§ What needs to be done
Change every "GUI agent" in the rows below to "interface agent", and leave everything else unchanged.

§ Data for the task
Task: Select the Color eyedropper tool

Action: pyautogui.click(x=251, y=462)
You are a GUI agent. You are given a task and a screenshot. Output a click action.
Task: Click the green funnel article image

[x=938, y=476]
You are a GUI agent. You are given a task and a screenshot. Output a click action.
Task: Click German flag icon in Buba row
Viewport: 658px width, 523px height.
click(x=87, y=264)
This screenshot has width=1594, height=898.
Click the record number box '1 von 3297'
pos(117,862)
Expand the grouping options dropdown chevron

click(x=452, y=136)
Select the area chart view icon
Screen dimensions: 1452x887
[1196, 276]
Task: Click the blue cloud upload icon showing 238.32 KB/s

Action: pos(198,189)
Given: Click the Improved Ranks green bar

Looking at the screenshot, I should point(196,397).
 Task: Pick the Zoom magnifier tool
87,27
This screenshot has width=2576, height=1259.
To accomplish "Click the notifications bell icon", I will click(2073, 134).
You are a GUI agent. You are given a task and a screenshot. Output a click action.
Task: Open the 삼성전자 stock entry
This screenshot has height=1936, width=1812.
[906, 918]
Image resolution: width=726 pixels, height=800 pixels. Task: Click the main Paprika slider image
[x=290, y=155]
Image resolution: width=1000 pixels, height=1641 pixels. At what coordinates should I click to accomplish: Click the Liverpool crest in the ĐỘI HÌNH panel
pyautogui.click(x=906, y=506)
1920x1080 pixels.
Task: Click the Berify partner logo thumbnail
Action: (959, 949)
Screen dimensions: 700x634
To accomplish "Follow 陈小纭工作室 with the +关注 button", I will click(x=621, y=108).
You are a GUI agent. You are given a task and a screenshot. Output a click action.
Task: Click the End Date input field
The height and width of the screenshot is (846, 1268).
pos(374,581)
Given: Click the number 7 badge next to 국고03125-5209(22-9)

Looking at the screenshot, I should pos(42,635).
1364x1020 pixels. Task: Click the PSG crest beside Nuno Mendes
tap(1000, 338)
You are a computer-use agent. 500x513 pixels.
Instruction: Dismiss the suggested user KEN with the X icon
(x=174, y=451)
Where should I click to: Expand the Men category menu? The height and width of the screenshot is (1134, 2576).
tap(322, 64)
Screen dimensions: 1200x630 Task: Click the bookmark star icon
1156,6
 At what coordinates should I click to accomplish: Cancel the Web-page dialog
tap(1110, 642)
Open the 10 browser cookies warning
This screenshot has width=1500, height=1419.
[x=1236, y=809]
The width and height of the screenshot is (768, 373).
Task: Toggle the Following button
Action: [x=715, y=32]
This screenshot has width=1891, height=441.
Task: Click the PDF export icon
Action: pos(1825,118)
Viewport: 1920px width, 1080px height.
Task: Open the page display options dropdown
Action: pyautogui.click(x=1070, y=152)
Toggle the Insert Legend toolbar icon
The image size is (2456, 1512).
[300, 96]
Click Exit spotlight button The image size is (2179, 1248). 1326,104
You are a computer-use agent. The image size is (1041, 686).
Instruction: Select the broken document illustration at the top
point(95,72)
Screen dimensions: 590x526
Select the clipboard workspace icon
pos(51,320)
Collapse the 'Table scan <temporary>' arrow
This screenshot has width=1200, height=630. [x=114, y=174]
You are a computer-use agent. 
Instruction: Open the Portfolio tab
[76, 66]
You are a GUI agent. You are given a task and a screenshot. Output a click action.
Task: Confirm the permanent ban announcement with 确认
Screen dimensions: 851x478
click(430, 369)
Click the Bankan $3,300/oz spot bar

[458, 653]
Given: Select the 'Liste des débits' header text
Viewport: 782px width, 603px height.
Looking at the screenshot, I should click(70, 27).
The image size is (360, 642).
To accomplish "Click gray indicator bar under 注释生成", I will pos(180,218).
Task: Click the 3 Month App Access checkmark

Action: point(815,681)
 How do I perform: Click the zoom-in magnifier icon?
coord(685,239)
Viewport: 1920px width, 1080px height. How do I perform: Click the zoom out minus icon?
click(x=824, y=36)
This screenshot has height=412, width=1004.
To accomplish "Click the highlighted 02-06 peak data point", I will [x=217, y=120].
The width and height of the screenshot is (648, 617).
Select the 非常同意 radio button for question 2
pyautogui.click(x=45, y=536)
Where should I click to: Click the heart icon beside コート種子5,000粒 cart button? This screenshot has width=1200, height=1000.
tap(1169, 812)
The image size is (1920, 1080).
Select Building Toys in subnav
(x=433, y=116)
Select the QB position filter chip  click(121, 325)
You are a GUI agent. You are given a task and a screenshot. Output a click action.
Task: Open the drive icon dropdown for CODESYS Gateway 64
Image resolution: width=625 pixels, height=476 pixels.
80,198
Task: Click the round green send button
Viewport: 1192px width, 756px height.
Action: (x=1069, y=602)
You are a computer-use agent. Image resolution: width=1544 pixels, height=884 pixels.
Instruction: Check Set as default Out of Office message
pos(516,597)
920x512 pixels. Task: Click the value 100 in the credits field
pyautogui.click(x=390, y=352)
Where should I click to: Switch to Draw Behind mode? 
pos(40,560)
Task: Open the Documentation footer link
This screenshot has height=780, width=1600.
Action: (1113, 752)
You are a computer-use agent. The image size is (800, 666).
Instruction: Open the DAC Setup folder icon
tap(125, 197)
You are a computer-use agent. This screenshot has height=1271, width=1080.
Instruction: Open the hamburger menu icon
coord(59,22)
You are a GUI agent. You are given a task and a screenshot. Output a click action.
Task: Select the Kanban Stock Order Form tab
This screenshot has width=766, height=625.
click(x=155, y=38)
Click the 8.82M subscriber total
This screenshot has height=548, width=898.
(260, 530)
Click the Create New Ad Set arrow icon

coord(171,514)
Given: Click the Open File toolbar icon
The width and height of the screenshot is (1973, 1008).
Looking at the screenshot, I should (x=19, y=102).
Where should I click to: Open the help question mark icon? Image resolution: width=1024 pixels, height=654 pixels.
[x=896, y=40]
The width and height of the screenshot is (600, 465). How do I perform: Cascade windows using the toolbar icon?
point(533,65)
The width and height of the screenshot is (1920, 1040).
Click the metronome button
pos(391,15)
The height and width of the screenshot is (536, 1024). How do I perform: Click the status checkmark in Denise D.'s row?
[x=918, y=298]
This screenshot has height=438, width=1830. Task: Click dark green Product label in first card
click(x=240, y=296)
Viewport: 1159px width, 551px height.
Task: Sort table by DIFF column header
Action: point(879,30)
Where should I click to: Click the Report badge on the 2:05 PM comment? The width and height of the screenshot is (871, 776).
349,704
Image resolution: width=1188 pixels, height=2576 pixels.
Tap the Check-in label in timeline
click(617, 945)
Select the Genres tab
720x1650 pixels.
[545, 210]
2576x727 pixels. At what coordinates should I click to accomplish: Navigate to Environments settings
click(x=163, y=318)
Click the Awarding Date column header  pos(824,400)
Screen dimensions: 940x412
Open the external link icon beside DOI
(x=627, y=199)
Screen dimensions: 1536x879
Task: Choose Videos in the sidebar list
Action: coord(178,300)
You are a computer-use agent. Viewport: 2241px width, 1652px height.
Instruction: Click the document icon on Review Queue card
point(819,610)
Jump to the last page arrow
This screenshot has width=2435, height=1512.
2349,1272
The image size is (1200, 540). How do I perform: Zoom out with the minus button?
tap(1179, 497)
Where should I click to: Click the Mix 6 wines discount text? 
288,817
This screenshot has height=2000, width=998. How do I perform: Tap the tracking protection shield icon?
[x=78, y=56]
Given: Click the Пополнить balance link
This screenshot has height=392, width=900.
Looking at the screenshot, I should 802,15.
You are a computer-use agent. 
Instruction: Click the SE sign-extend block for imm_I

§ Reply to the task
Task: Select the Color eyedropper tool

Action: pyautogui.click(x=251, y=462)
You are a interface agent. You are given a task and a screenshot. Output a click action.
Task: Click the green funnel article image

[x=938, y=476]
You are a interface agent. You are given a task and a screenshot. Output a click action.
Task: Click German flag icon in Buba row
Viewport: 658px width, 523px height.
click(x=87, y=264)
This screenshot has width=1594, height=898.
Click the record number box '1 von 3297'
pos(117,862)
Expand the grouping options dropdown chevron

click(x=452, y=136)
Select the area chart view icon
Screen dimensions: 1452x887
[1196, 276]
Task: Click the blue cloud upload icon showing 238.32 KB/s

Action: pos(198,189)
Given: Click the Improved Ranks green bar

Looking at the screenshot, I should point(196,397).
 Task: Pick the Zoom magnifier tool
87,27
This screenshot has width=2576, height=1259.
To accomplish "Click the notifications bell icon", I will click(2073, 134).
You are a interface agent. You are given a task and a screenshot. Output a click action.
Task: Open the 삼성전자 stock entry
This screenshot has height=1936, width=1812.
[906, 918]
Image resolution: width=726 pixels, height=800 pixels. Task: Click the main Paprika slider image
[x=290, y=155]
Image resolution: width=1000 pixels, height=1641 pixels. At what coordinates should I click to accomplish: Click the Liverpool crest in the ĐỘI HÌNH panel
pyautogui.click(x=906, y=506)
1920x1080 pixels.
Task: Click the Berify partner logo thumbnail
Action: (959, 949)
Screen dimensions: 700x634
To accomplish "Follow 陈小纭工作室 with the +关注 button", I will click(x=621, y=108).
You are a interface agent. You are given a task and a screenshot. Output a click action.
Task: Click the End Date input field
The height and width of the screenshot is (846, 1268).
pos(374,581)
Given: Click the number 7 badge next to 국고03125-5209(22-9)

Looking at the screenshot, I should pos(42,635).
1364x1020 pixels. Task: Click the PSG crest beside Nuno Mendes
tap(1000, 338)
You are a computer-use agent. 500x513 pixels.
Instruction: Dismiss the suggested user KEN with the X icon
(x=174, y=451)
Where should I click to: Expand the Men category menu? The height and width of the screenshot is (1134, 2576).
tap(322, 64)
Screen dimensions: 1200x630 Task: Click the bookmark star icon
1156,6
 At what coordinates should I click to accomplish: Cancel the Web-page dialog
tap(1110, 642)
Open the 10 browser cookies warning
This screenshot has width=1500, height=1419.
[x=1236, y=809]
The width and height of the screenshot is (768, 373).
Task: Toggle the Following button
Action: [x=715, y=32]
This screenshot has width=1891, height=441.
Task: Click the PDF export icon
Action: pos(1825,118)
Viewport: 1920px width, 1080px height.
Task: Open the page display options dropdown
Action: pyautogui.click(x=1070, y=152)
Toggle the Insert Legend toolbar icon
The image size is (2456, 1512).
[300, 96]
Click Exit spotlight button The image size is (2179, 1248). 1326,104
You are a computer-use agent. The image size is (1041, 686).
Instruction: Select the broken document illustration at the top
point(95,72)
Screen dimensions: 590x526
Select the clipboard workspace icon
pos(51,320)
Collapse the 'Table scan <temporary>' arrow
This screenshot has width=1200, height=630. [x=114, y=174]
You are a computer-use agent. 
Instruction: Open the Portfolio tab
[76, 66]
You are a interface agent. You are given a task and a screenshot. Output a click action.
Task: Confirm the permanent ban announcement with 确认
Screen dimensions: 851x478
click(430, 369)
Click the Bankan $3,300/oz spot bar

[458, 653]
Given: Select the 'Liste des débits' header text
Viewport: 782px width, 603px height.
Looking at the screenshot, I should click(70, 27).
The image size is (360, 642).
To accomplish "Click gray indicator bar under 注释生成", I will pos(180,218).
Task: Click the 3 Month App Access checkmark

Action: point(815,681)
 How do I perform: Click the zoom-in magnifier icon?
coord(685,239)
Viewport: 1920px width, 1080px height. How do I perform: Click the zoom out minus icon?
click(x=824, y=36)
This screenshot has height=412, width=1004.
To accomplish "Click the highlighted 02-06 peak data point", I will [x=217, y=120].
The width and height of the screenshot is (648, 617).
Select the 非常同意 radio button for question 2
pyautogui.click(x=45, y=536)
Where should I click to: Click the heart icon beside コート種子5,000粒 cart button? This screenshot has width=1200, height=1000.
tap(1169, 812)
The image size is (1920, 1080).
Select Building Toys in subnav
(x=433, y=116)
Select the QB position filter chip  click(121, 325)
You are a interface agent. You are given a task and a screenshot. Output a click action.
Task: Open the drive icon dropdown for CODESYS Gateway 64
Image resolution: width=625 pixels, height=476 pixels.
80,198
Task: Click the round green send button
Viewport: 1192px width, 756px height.
Action: (x=1069, y=602)
You are a computer-use agent. Image resolution: width=1544 pixels, height=884 pixels.
Instruction: Check Set as default Out of Office message
pos(516,597)
920x512 pixels. Task: Click the value 100 in the credits field
pyautogui.click(x=390, y=352)
Where should I click to: Switch to Draw Behind mode? 
pos(40,560)
Task: Open the Documentation footer link
This screenshot has height=780, width=1600.
Action: (1113, 752)
You are a computer-use agent. The image size is (800, 666).
Instruction: Open the DAC Setup folder icon
tap(125, 197)
You are a computer-use agent. This screenshot has height=1271, width=1080.
Instruction: Open the hamburger menu icon
coord(59,22)
You are a interface agent. You are given a task and a screenshot. Output a click action.
Task: Select the Kanban Stock Order Form tab
This screenshot has width=766, height=625.
click(x=155, y=38)
Click the 8.82M subscriber total
This screenshot has height=548, width=898.
(260, 530)
Click the Create New Ad Set arrow icon

coord(171,514)
Given: Click the Open File toolbar icon
The width and height of the screenshot is (1973, 1008).
Looking at the screenshot, I should (x=19, y=102).
Where should I click to: Open the help question mark icon? Image resolution: width=1024 pixels, height=654 pixels.
[x=896, y=40]
The width and height of the screenshot is (600, 465). How do I perform: Cascade windows using the toolbar icon?
point(533,65)
The width and height of the screenshot is (1920, 1040).
Click the metronome button
pos(391,15)
The height and width of the screenshot is (536, 1024). How do I perform: Click the status checkmark in Denise D.'s row?
[x=918, y=298]
This screenshot has height=438, width=1830. Task: Click dark green Product label in first card
click(x=240, y=296)
Viewport: 1159px width, 551px height.
Task: Sort table by DIFF column header
Action: point(879,30)
Where should I click to: Click the Report badge on the 2:05 PM comment? The width and height of the screenshot is (871, 776).
349,704
Image resolution: width=1188 pixels, height=2576 pixels.
Tap the Check-in label in timeline
click(617, 945)
Select the Genres tab
720x1650 pixels.
[545, 210]
2576x727 pixels. At what coordinates should I click to accomplish: Navigate to Environments settings
click(x=163, y=318)
Click the Awarding Date column header  pos(824,400)
Screen dimensions: 940x412
Open the external link icon beside DOI
(x=627, y=199)
Screen dimensions: 1536x879
Task: Choose Videos in the sidebar list
Action: coord(178,300)
You are a computer-use agent. Viewport: 2241px width, 1652px height.
Instruction: Click the document icon on Review Queue card
point(819,610)
Jump to the last page arrow
This screenshot has width=2435, height=1512.
2349,1272
The image size is (1200, 540). How do I perform: Zoom out with the minus button?
tap(1179, 497)
Where should I click to: Click the Mix 6 wines discount text? 
288,817
This screenshot has height=2000, width=998. How do I perform: Tap the tracking protection shield icon?
[x=78, y=56]
Given: Click the Пополнить balance link
This screenshot has height=392, width=900.
Looking at the screenshot, I should 802,15.
You are a computer-use agent. 
Instruction: Click the SE sign-extend block for imm_I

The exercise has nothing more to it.